Sampai di kampus, aku sudah ditunggu oleh Daffa, Rafael, Vita dan Ilham. Mereka adalah teman aku sejak saat SMA. Kami sudah bersahabat sangat dekat. Dan aku juga tidak menyangka akan satu universitas dengan mereka berempat. 

"Ayuna!" Teriak Daffa. 

"Daffa." kataku sambil menghampiri Daffa. 

"Kenapa kamu terlambat datang? Semua orang sudah berada di kelas." Kata Daffa. 

"Tadi aku terlambat bangun dan mengalami macet saat di perjalanan." Kataku. 

"Begitu, aku sudah menduga itu." Kata Daffa. 

"Ayo kita masuk ke kelas." Kataku. 

Aku dan Daffa masuk ke kelas. Semua mahasiswi melihat ke arahku. Mereka pasti tidak suka aku berada didekat Daffa. Ada dua mahasiswa yang membicarakan sebuah kampung. 

"Kamu tahu tidak ada sebuah kampung yang menakutkan dan berisi banyak keanehan yang terjadi. Di sana ada air putih menjadi merah seperti darah dan makanan juga berubah menjadi ulat bulu dan kaki seribu. Lalu, siang hari menjadi gelap seperti malam dan juga sebaliknya. Yang paling aneh ada suara yang tidak jelas dari mana asalnya." kata mahasiswa itu.

"Benarkah? Menakutkan sekali kampung itu, apa namanya?" tanya mahasiswa lain. 

"Tidak tahu juga dam belum pernah ada orang yang sampai di kampung itu. Karena saat terjebak akan sulit kembali." Kata mahasiswa itu. 

"Begitu." Kata mahasiswa lain. 

Aku tidak sengaja mendengar pembicaraan mereka berdua.
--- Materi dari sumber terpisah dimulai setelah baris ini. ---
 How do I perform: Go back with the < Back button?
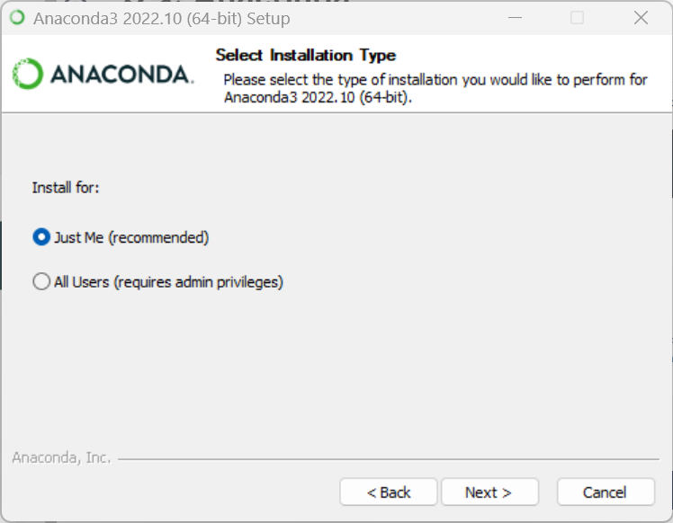tap(389, 492)
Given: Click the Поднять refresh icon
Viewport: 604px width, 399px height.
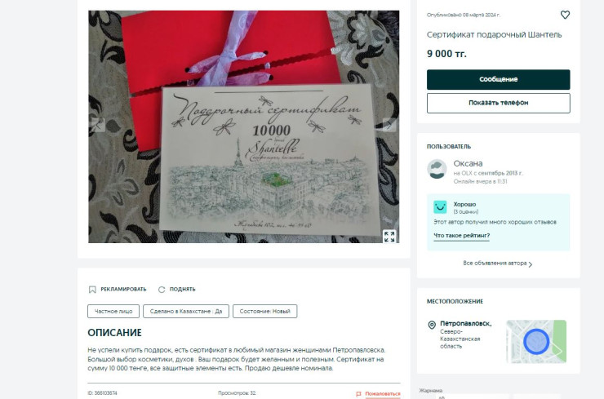Looking at the screenshot, I should click(x=162, y=290).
Lalu, Daffa bilang kepada aku. 

"Itu tidak mungkin, mereka masih saja percaya dengan hantu." Kata Daffa. 

"Kamu benar, Daffa." kataku. 

"Ayo ke kelas!" Kata Daffa. 

"Apa aku harus bersama dengan kamu?" tanyaku. 

"Maksud kamu apa, Ayuna?" tanya Daffa. 

"Tidak, hanya aku merasa sedikit tidak enak saja berjalan dengan kamu." Jawabku. 

"Kenapa begitu? Kamu itu sahabat aku, apa salahnya?" tanya Daffa. 

"Kamu itu mahasiswa terhindar di kelas dan pandai bermain musik. Kamu juga idola semua mahasiswi di sini." Kataku. 

"Apa aku idola kamu juga, Ayuna?" tanya Daffa. 

"Apa? Kita itu teman masa aku mengidolakan teman aku sendiri."  Kataku. 

"Artinya kau tidak tampan menurut kamu." Kata Daffa. 

"Tidak, bukan begitu. Kamu tampan karena kamu pria." Kataku sambil tersenyum. 

"Hanya itu saja, tidak ada yang lebih." Kata Daffa. 

"Maksudnya? Sudah, apa kamu sudah mengerjakan tugas kemarin?" tanyaku. 

"Sudah, memangnya kamu belum mengerjakan tugas kamu?" tanya Daffa. 

"Sudah tapi tinggal satu pertanyaan lagi. Ini sangat sulit jadi aku tidak tahu apa jawabannya." Jawabku.

"Kalau begitu aku akan mengajari kamu." Kata Daffa. 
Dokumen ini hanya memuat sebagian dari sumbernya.